‘Park’ campaign fliers investigated

Group looks at fliers missing donor name. Campaigners say they operate with integrity.

February 03, 2008|By Brianna Bailey

The California Fair Political Practices Commission is looking into whether the City Hall in the Park political campaign broke the law when it sent out a flier to Newport Beach residents that didn’t disclose the group’s major benefactor was a local retired businessman.

“We are aware of the situation and we’re looking into it,” said Roman Porter, a spokesman for the commission.

Porter declined to comment further, but said it was standard procedure for the commission not to disclose more information if an anonymous complaint had been filed. The agency would have more freedom to speak publicly if an official complaint were filed with a name attached to it, he said.

The flier in question, one of eight or nine the group has mailed to voters, contains images of beach and other Newport landmarks. A statement printed at the bottom of the front page reads “Paid for by Newport Beach City Hall in the Park Committee, Yes on Measure B.” It does not include, however, the name of Jack Croul, who has donated more than $600,000 to the campaign.


City Hall in the Park campaign representatives said Friday the omission of Croul’s name was, at worst, a simple mistake.

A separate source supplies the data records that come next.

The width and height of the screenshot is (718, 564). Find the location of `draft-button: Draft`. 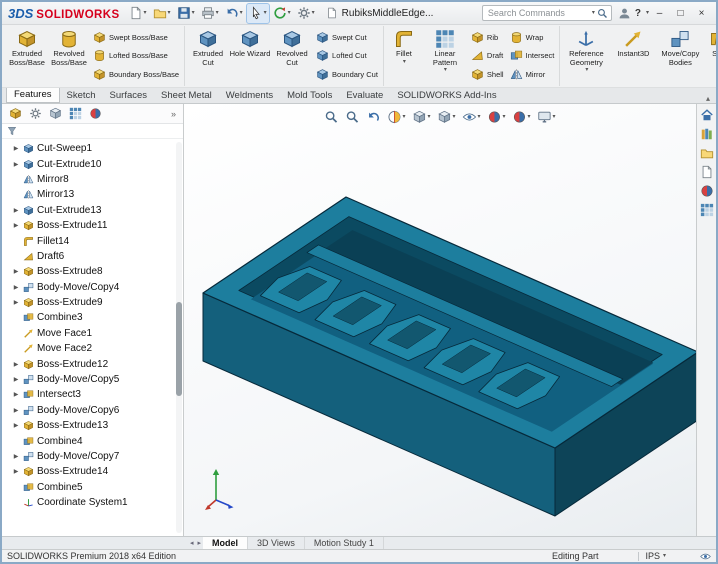

draft-button: Draft is located at coordinates (488, 56).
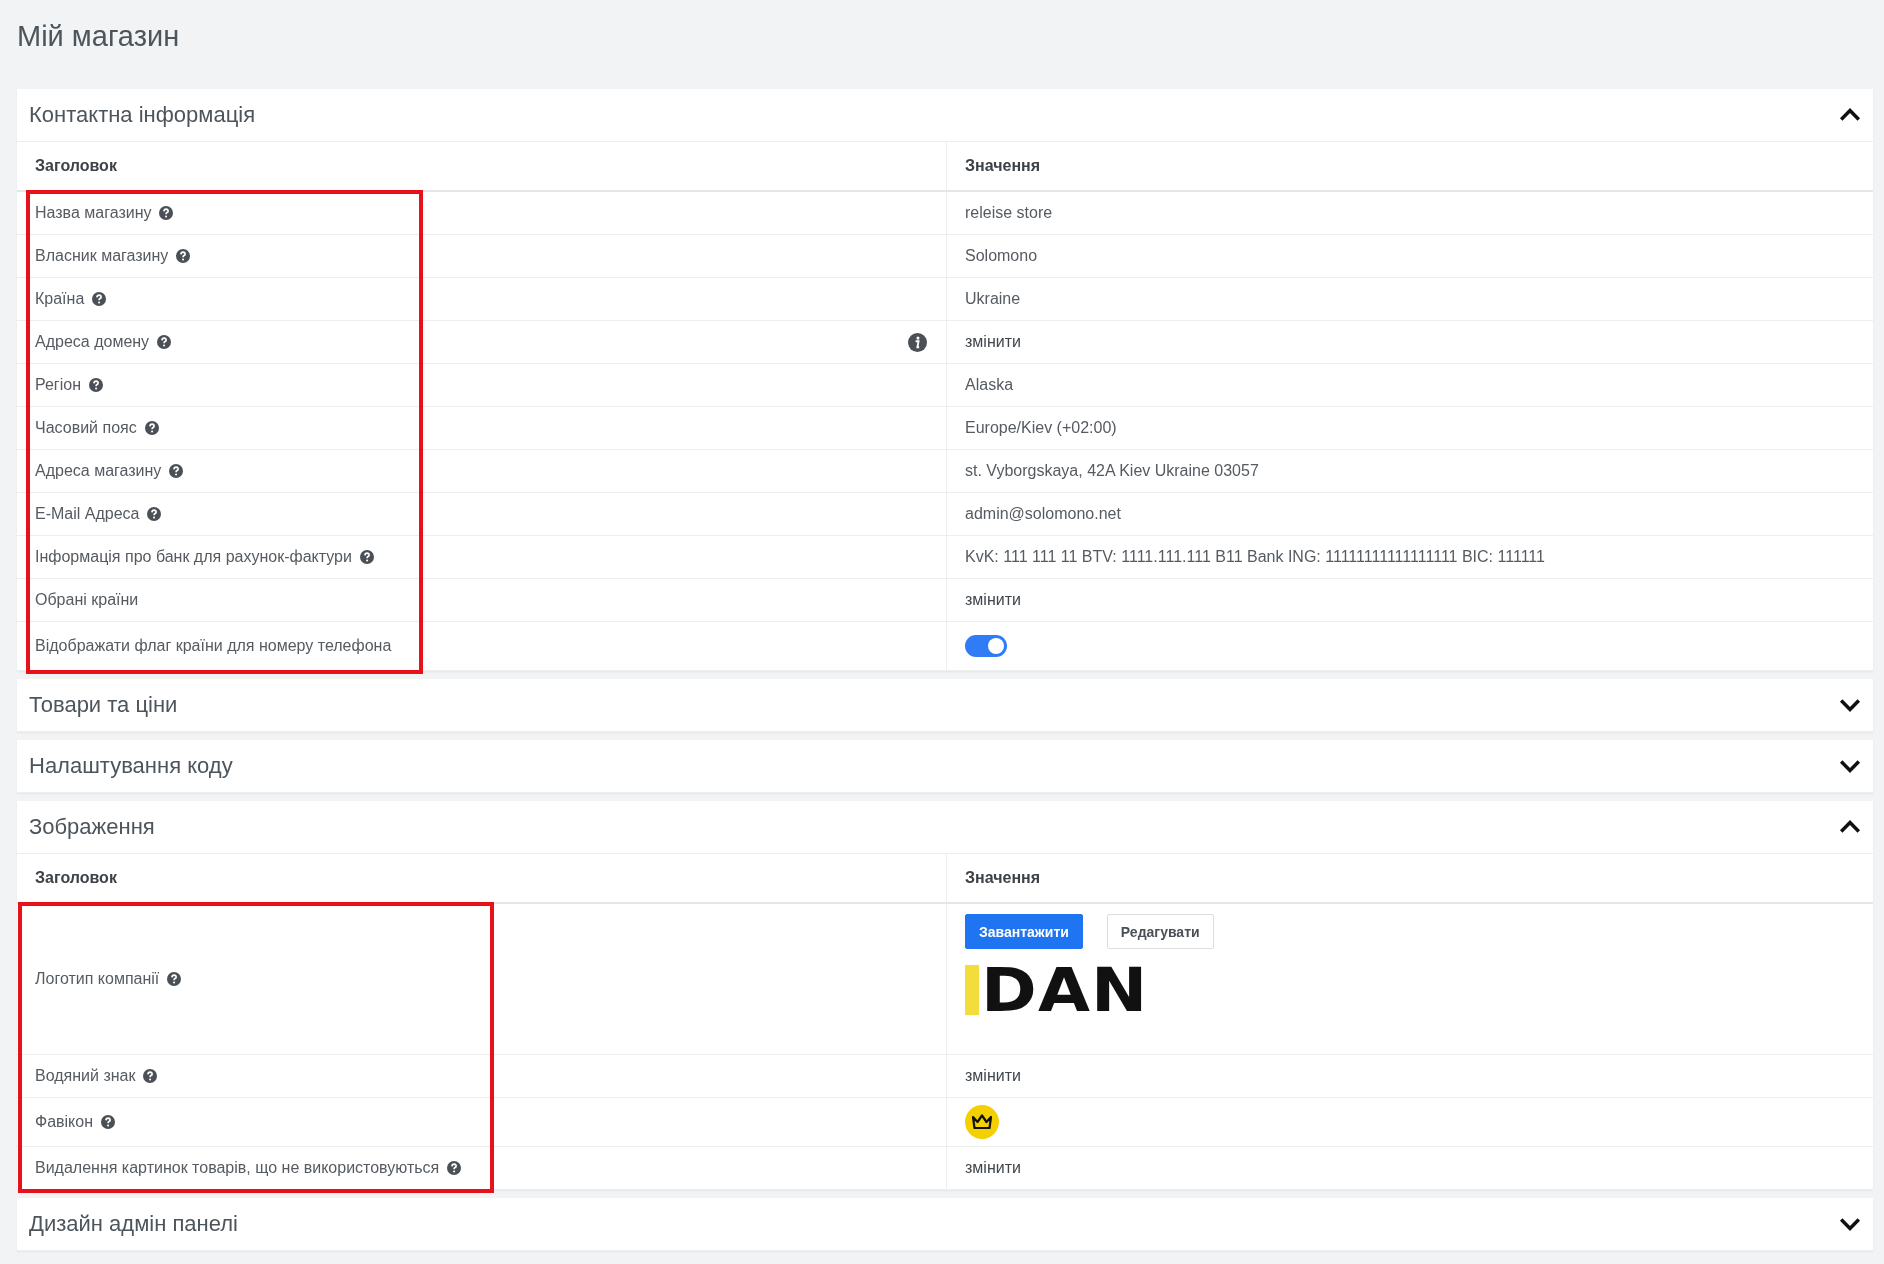  Describe the element at coordinates (986, 646) in the screenshot. I see `toggle-switch` at that location.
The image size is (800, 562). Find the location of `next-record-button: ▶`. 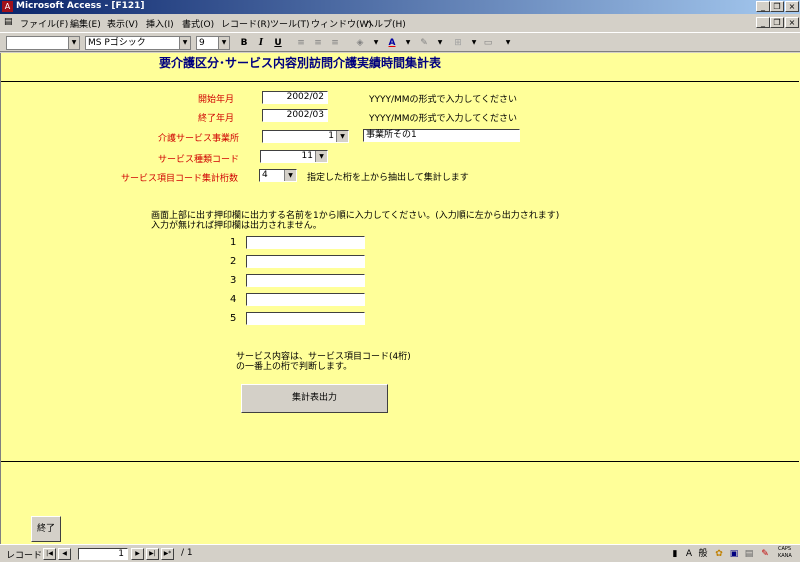

next-record-button: ▶ is located at coordinates (138, 554).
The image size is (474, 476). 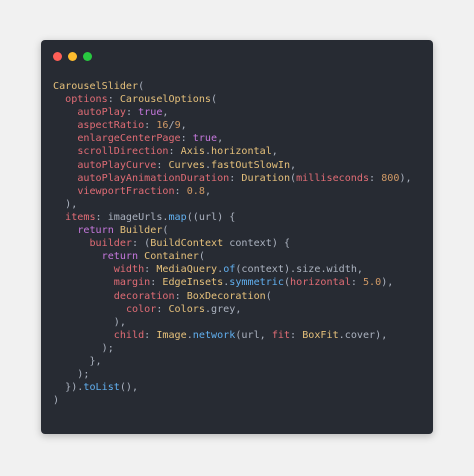 What do you see at coordinates (232, 400) in the screenshot?
I see `code-line: )` at bounding box center [232, 400].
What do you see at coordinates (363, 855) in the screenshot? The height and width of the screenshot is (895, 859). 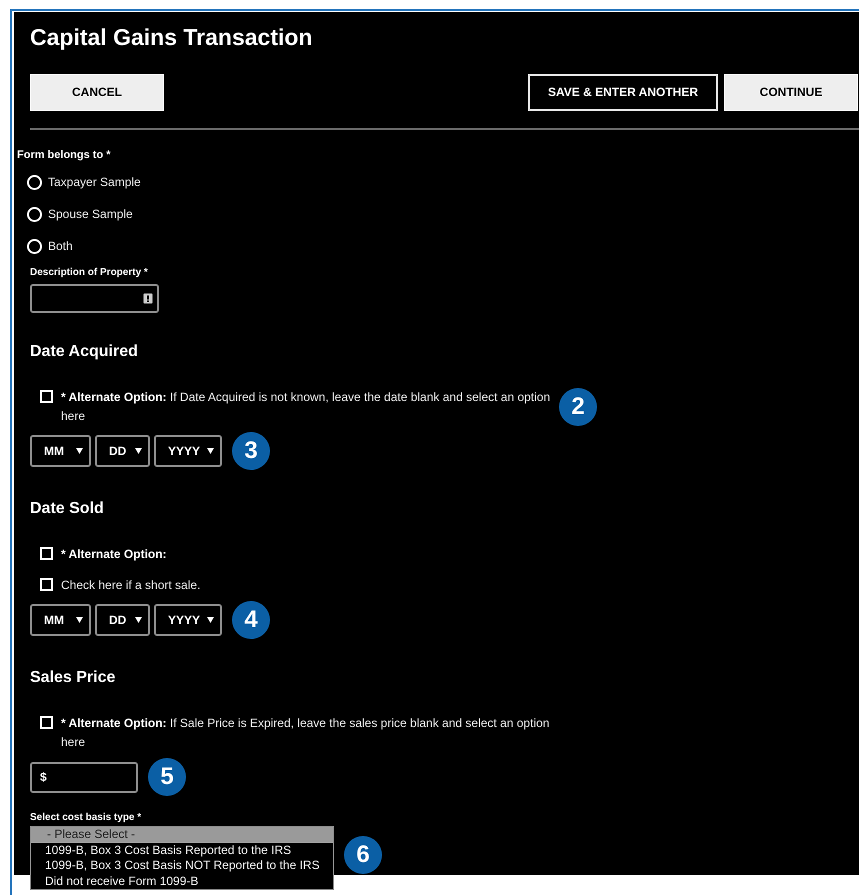 I see `callout-badge: 6` at bounding box center [363, 855].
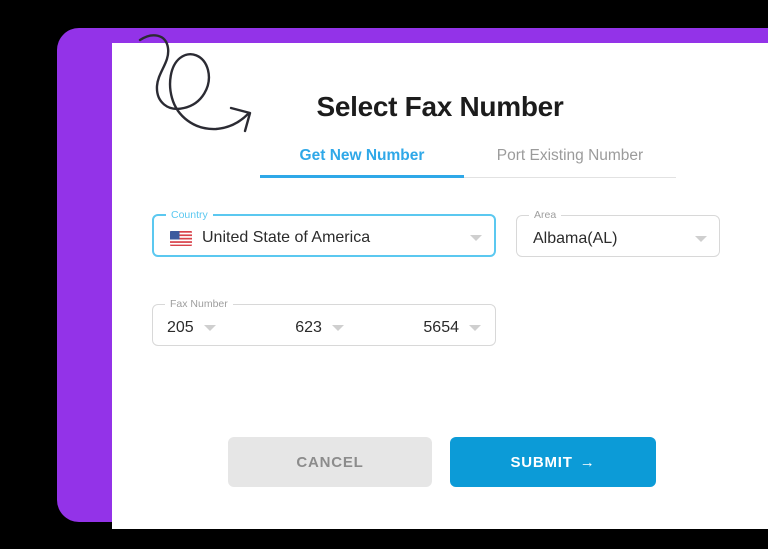 Image resolution: width=768 pixels, height=549 pixels. I want to click on country-field-row: Country United State of America, so click(324, 233).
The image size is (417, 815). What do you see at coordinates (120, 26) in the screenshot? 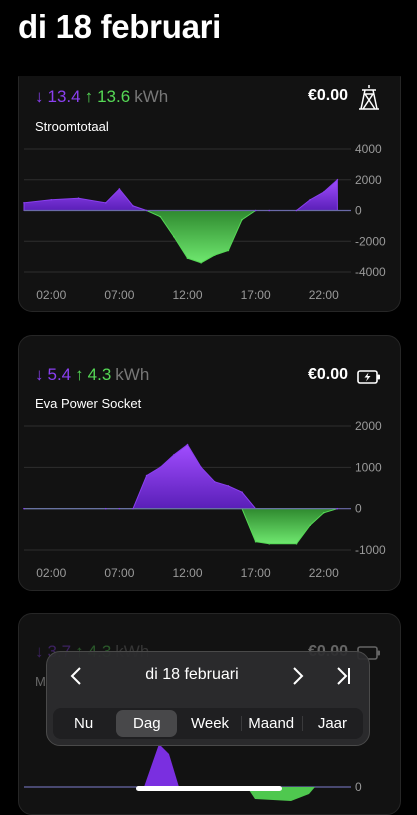
I see `page-title: di 18 februari` at bounding box center [120, 26].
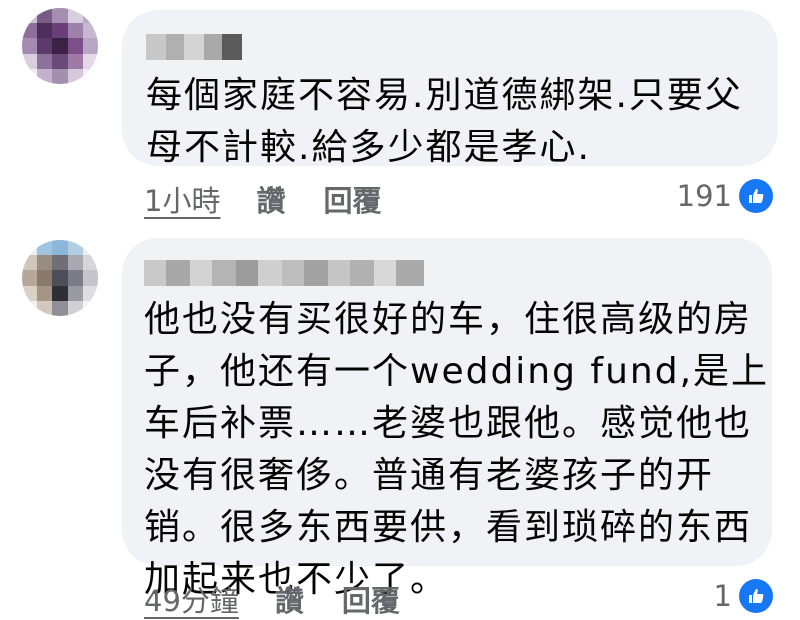 Image resolution: width=800 pixels, height=620 pixels. I want to click on timestamp-link: 49分鐘, so click(192, 599).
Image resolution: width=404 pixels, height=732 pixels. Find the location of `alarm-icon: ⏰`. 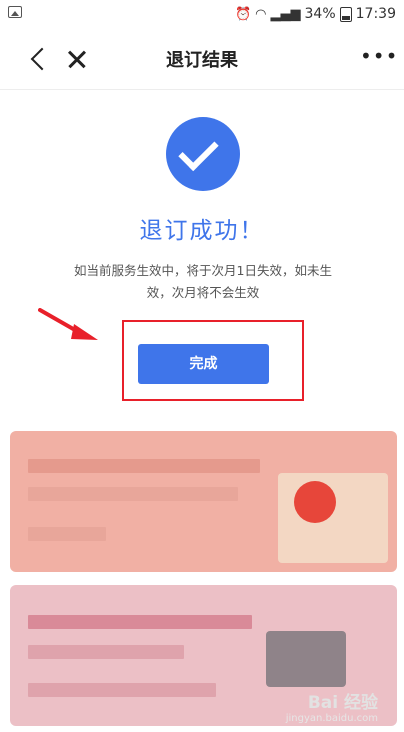

alarm-icon: ⏰ is located at coordinates (243, 14).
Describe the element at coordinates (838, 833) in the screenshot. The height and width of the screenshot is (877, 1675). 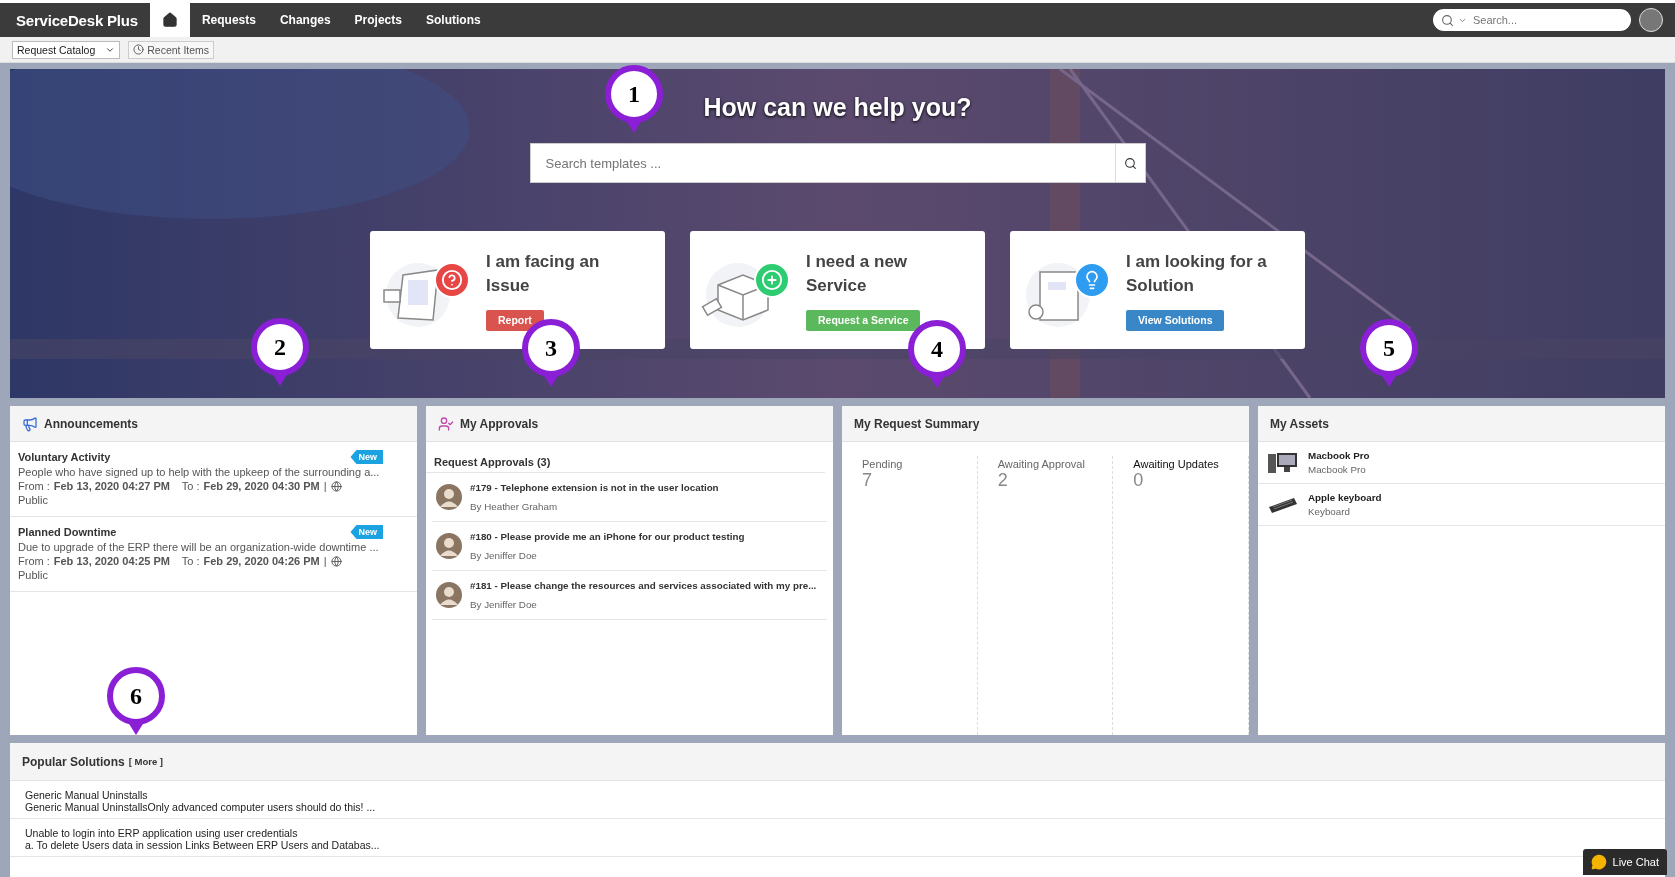
I see `solution-title: Unable to login into ERP application using user credentials` at that location.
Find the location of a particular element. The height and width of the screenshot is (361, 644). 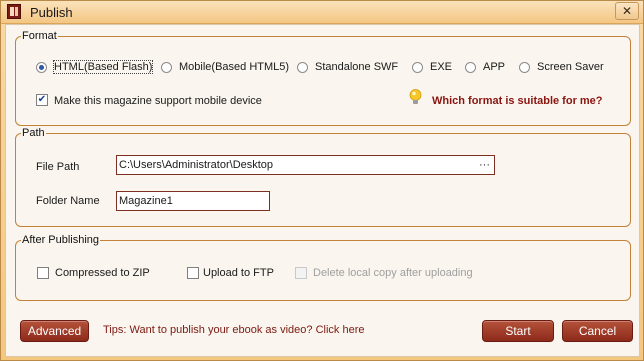

file-path-input: C:\Users\Administrator\Desktop ··· is located at coordinates (306, 165).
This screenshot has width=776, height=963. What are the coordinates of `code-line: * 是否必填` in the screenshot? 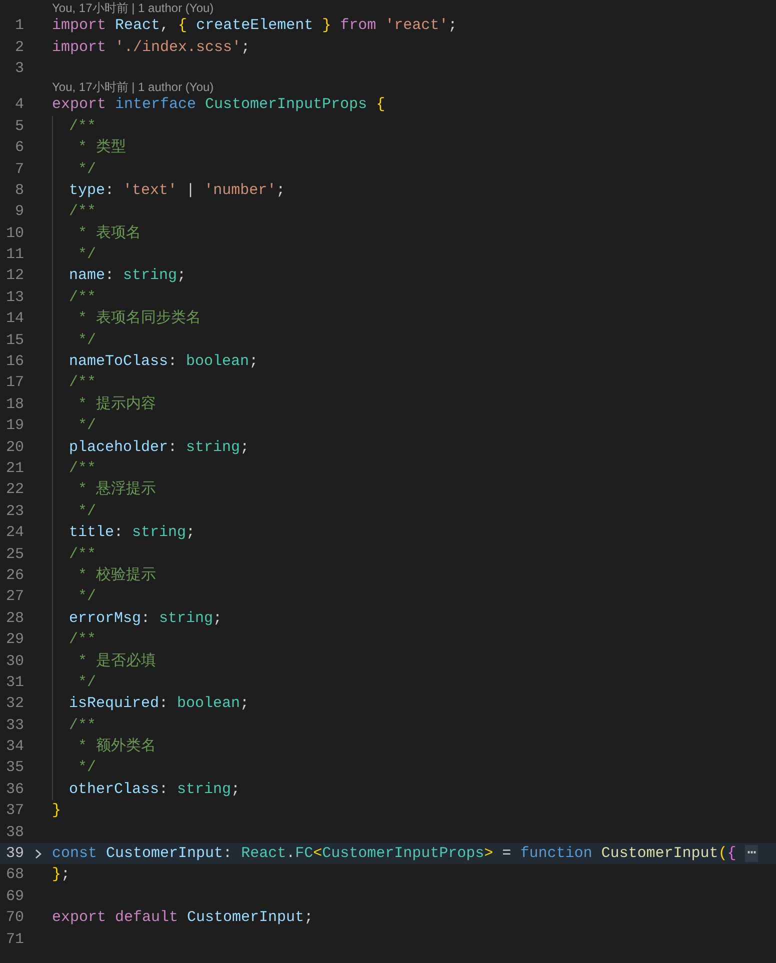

“We have made a real effort to run a campaign with integrity,” said lead City Hall in the Park proponent Bill Ficker.

Under state law, political campaigns are required to state the names of major contributors on their campaign literature who donate $50,000 or more, according to the commission.

City Hall in the Park supporter Ron Hendrickson said that while the flier omitted Croul’s name, a photograph of him and other City Hall in the Park supporters appears in the flier. Croul is named as the group’s major donor on all subsequent fliers the group has mailed out, Hendrickson said.

City Hall in the Park is the driving force behind Measure B, which would amend the city charter to require the next city hall to be built on a piece of city-owned land next to the central library on Avocado Avenue. Newport Beach residents will head to the polls Tuesday to vote on the issue.